В эту минуту дверь отворилась, и вышел человек в безукоризненной черной паре, белом галстуке и перчатках, тщательно выбритый, исключая длинные густые бакенбарды. С первого взгляда видно было в нем слугу из хорошего дома.
— Смотри, вот, должно быть, лакей англичанки, — сказал Жан. — Не заговорить ли с ним?
— Зачем?
— Может быть, ни к чему, а может быть, и ко многому. Кто знает…
— Хорошо… Пойдемте за ним… Но как же мы заговорим с ним?
— Ба! Случай поможет… Идем!
Слуга направился к Амстердамской улице.
Рене Мулен и Жан Жеди пустились вслед за ним, стараясь держаться позади шагах в пятнадцати.
На углу улиц Берлин и Амстердам был маленький погребок, незнакомец зашел туда, а за ним — Рене со спутником.
Когда они вошли, тот разговаривал с хозяином погребка.
Рене потребовал абсент и уселся с Жаном за один из столов.
Подав требуемое, хозяин погребка продолжал прерванный на минуту разговор.
— Вот как, господин Лоран, — сказал он, — так вы не могли поладить с этой англичанкой?
Жан и Рене навострили уши.
— Нет, — ответил тот, кого назвали Лораном.
— Почему же?
— Надо говорить по-английски, а я ни одного слова не знаю… Очень жаль, место, кажется, хорошее.
— Вы нанимались в лакеи?
— Нет, в метрдотели… Впрочем, я знаю всякую службу!
— Много там слуг?
— Теперь немного, но скоро прибавится.
— Эта дама замужем?
— Нет, вдова, она приехала из Англии с дочерью, которую, должно быть, хочет выдать замуж в Париже…
В эту минуту Рене вмешался в разговор.
— Извините, — сказал он, — вы говорите о мистрисс Дик-Торн?
Слуга обернулся.
— Да, вы ее знаете?
— Я чинил замки у нее в доме… красивая женщина!

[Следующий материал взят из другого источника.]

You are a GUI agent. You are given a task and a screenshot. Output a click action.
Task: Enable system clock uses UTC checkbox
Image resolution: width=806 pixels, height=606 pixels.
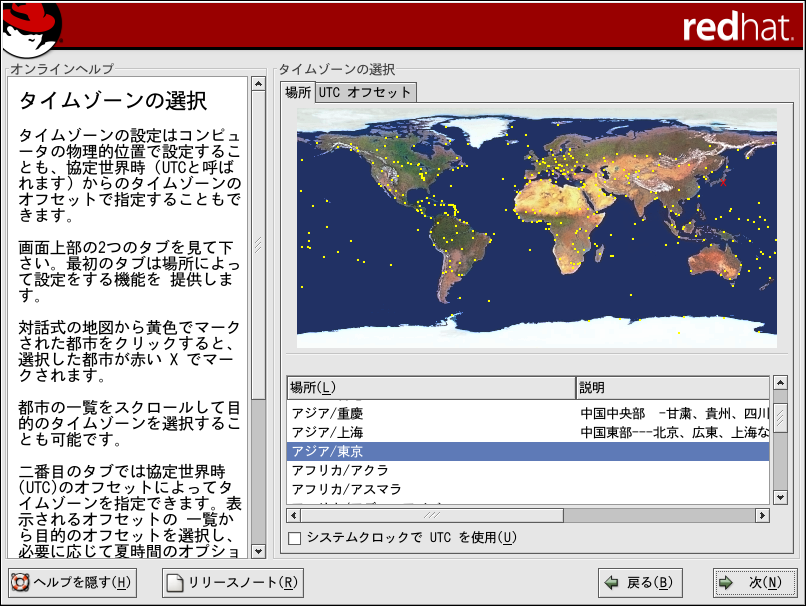point(294,538)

— Замечательно красивая, хотя ей уже не двадцать лет.
— И притом очень любезная…
— Я это заметил, потому-то и жалею о месте. Если бы не проклятый английский язык, мистрисс Дик-Торн тотчас же наняла бы меня… ей стоило бы только взглянуть на мои бумаги и аттестаты.
Тут Лоран хлопнул по карману своего пальто, в котором лежали документы.
Механик перестал расспрашивать и, раскланявшись, вышел из Погребка.
Пройдя несколько шагов, он вдруг остановился.